## Exercise prompt
Pull every line of the entries that has the word "posten".

*** Input data ***

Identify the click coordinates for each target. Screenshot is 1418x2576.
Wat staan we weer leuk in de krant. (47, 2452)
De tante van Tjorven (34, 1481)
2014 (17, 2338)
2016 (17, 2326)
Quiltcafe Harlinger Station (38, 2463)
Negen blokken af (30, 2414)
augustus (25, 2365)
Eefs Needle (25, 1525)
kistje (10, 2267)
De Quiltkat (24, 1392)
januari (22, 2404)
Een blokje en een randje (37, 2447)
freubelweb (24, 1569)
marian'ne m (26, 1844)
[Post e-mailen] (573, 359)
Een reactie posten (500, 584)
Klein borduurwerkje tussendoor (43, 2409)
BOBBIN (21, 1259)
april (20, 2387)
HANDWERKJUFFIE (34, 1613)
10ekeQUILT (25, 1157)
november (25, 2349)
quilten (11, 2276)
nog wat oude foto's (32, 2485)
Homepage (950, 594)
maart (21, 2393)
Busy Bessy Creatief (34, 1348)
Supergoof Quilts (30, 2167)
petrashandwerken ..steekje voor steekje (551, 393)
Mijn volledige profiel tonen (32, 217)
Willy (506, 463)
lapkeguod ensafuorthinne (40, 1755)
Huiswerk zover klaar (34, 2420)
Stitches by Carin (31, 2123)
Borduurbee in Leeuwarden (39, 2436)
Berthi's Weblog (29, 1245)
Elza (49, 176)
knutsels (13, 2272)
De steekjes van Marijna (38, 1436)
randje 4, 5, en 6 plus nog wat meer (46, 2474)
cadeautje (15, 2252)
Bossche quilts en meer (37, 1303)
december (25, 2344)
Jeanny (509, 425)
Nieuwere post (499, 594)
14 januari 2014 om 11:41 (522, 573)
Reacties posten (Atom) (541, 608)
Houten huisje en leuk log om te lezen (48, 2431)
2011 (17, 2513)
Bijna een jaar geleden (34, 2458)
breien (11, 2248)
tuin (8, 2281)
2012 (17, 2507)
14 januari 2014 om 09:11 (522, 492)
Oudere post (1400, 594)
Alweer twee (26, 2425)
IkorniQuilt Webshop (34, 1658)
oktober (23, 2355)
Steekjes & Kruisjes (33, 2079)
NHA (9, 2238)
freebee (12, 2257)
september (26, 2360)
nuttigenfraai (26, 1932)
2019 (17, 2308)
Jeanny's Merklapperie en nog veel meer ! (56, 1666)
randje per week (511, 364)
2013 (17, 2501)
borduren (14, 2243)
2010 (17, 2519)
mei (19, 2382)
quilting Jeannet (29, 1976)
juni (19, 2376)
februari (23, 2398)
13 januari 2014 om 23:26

*** End of Input data ***

## Result for this exercise
Een reactie posten (500, 584)
Reacties posten (Atom) (541, 608)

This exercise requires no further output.